1Institute of Cardiovascular Science, University College London, London, United Kingdom, 2Centre for Medical Imaging, Division of Medicine, University College London, London, United Kingdom, 3Great Ormond Street Hospital for Children, London, United Kingdom

Synopsis

The purpose of this study was to develop and validate a novel 3D hybrid spiral-Cartesian MR angiographic sequence that utilized a golden step, golden angle acquisition strategy to enable flexible reconstruction.

We demonstrate that it is possible to acquire GSA-MRA and reconstruct it in a flexible manner (Real-time and cardiar and/or respiratory gated reconstructions). This may enable better interrogation of anatomy.

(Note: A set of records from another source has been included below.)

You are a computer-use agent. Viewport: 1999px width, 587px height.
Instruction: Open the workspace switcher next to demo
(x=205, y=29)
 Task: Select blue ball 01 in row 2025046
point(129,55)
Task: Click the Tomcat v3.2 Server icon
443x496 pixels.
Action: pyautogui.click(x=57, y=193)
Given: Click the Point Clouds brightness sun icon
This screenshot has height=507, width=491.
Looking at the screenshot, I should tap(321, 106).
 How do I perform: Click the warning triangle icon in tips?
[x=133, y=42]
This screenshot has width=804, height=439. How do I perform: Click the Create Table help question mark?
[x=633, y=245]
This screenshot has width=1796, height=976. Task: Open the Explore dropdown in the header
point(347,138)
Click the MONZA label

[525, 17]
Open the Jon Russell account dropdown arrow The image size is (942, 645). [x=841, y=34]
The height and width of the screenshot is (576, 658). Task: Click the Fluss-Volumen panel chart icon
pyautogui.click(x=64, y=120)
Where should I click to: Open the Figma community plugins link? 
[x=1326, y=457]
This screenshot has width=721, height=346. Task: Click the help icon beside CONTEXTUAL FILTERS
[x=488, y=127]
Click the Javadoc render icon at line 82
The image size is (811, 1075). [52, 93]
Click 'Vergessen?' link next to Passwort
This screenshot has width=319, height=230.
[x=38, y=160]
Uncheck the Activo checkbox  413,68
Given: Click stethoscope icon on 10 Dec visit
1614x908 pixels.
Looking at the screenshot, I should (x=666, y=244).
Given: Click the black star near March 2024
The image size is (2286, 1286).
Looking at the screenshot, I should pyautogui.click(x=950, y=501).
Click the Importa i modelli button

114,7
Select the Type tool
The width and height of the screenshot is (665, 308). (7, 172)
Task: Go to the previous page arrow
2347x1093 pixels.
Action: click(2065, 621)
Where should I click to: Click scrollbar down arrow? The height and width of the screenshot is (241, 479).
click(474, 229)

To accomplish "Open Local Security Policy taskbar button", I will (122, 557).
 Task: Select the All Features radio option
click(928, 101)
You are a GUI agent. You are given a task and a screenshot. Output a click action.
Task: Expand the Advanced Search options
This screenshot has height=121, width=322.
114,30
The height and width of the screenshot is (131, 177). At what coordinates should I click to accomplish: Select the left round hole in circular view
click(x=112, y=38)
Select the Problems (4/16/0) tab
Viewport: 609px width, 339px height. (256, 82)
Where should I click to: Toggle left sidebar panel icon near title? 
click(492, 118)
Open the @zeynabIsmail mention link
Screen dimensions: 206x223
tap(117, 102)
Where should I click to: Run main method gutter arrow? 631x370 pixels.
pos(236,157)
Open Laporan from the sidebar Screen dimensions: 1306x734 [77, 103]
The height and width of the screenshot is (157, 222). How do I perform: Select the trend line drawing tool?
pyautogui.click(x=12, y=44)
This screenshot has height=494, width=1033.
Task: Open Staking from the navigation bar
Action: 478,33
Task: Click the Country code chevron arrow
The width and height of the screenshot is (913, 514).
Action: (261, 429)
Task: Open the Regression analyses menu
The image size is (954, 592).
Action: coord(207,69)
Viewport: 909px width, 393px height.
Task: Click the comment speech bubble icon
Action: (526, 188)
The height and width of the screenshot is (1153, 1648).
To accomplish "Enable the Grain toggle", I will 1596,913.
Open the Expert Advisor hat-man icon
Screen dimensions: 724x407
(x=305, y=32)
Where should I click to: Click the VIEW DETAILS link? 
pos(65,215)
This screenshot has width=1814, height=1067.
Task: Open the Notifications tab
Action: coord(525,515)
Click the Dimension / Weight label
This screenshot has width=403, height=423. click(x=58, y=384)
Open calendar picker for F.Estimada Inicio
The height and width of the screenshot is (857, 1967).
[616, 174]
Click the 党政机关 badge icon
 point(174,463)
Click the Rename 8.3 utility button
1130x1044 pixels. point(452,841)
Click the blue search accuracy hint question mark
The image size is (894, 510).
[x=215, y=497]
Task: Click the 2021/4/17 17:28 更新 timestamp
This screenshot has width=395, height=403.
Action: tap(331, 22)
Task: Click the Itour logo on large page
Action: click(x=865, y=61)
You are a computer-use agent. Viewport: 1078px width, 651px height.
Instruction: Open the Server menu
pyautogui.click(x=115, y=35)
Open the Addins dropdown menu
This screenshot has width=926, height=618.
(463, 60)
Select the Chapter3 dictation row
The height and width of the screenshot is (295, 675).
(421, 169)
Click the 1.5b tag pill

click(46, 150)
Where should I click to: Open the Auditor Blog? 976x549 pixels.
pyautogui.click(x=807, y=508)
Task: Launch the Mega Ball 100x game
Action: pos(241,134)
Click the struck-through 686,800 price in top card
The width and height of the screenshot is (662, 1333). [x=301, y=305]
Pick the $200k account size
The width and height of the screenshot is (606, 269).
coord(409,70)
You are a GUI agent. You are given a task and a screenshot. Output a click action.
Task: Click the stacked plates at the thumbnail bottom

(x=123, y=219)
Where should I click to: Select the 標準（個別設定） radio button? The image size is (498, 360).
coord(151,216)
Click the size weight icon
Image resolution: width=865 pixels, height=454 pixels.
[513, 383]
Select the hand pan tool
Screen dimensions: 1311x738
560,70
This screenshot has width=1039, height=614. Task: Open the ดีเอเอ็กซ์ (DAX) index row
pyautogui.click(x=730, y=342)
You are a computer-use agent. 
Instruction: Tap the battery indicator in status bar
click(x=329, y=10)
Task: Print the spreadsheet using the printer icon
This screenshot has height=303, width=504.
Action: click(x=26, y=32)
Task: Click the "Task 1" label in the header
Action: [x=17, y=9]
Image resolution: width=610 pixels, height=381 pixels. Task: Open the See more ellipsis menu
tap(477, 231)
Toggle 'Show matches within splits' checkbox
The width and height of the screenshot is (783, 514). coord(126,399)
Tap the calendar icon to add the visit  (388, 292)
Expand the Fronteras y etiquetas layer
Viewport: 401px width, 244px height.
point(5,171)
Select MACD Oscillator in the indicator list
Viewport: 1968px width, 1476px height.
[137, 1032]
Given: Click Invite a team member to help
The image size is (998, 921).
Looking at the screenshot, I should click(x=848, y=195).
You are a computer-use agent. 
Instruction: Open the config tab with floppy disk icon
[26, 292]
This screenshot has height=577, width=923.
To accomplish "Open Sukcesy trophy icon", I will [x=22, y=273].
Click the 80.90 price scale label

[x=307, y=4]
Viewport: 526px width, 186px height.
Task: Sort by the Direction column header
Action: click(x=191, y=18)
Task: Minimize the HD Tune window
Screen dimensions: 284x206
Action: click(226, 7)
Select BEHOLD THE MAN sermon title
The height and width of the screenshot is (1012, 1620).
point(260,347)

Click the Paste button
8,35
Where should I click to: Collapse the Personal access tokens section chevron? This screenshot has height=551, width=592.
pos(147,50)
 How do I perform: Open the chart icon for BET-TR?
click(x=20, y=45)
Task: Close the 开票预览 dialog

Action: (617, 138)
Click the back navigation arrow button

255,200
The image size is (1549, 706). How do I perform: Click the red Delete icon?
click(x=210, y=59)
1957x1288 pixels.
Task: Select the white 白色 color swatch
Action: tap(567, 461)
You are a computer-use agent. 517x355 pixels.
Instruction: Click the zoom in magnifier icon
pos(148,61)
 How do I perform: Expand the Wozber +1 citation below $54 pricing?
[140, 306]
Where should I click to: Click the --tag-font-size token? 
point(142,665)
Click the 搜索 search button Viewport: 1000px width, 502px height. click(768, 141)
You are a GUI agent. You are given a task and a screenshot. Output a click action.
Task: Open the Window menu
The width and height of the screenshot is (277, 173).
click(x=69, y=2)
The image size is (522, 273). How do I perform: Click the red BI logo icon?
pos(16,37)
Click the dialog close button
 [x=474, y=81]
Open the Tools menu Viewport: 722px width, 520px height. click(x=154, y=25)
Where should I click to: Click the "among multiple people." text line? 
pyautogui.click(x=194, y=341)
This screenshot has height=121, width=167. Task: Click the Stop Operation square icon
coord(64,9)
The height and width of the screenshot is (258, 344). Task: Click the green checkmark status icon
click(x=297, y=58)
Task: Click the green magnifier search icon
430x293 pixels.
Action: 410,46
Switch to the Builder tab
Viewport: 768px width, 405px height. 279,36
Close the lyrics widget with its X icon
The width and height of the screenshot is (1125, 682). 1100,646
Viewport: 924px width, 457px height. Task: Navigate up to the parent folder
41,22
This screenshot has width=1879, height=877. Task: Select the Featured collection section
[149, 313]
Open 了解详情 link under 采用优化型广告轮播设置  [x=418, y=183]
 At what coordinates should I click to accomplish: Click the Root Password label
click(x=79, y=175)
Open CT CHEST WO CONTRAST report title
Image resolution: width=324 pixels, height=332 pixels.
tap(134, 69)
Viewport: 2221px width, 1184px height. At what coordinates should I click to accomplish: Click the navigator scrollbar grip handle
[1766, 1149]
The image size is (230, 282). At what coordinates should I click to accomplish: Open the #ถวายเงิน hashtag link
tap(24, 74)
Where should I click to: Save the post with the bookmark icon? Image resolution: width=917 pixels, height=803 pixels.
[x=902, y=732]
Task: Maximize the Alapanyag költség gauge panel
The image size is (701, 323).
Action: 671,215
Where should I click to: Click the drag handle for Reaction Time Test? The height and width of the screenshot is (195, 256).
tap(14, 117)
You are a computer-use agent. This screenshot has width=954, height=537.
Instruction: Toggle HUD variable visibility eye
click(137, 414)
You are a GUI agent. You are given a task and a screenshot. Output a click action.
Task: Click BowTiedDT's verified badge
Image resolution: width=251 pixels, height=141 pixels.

The new flexible 3D MRA provide novel ways of assessing cardiac disease.

INTRODUCTION

The purpose of this study was to develop and validate a novel 3D hybrid spiral-Cartesian MR angiographic (MRA) sequence that utilized a golden-step and golden-angle (GSA) acquisition strategy. Unlike conventional MRA this enables flexible reconstruction of both time resolved MRA, and cardiac gated MRA with and without respiratory self-navigation.

METHODS

Patient population: 10 older children and adults with known cardiac disease.

Acquisition: The sequence was based on a 3D spiral-Cartesian (stack of spirals) acquisition(1). Cconsecutive spiral interleaves were first advanced by the golden-step in the kz direction with the same position in kx-ky (inner loop). Every 44 interleaves the position in kx-ky was rotated by the golden-angle (outer loop), Fig 1. Data was continuously acquired (during injection of contrast agent, Dotarem). The acquisitions parameters are presented in Tab.1.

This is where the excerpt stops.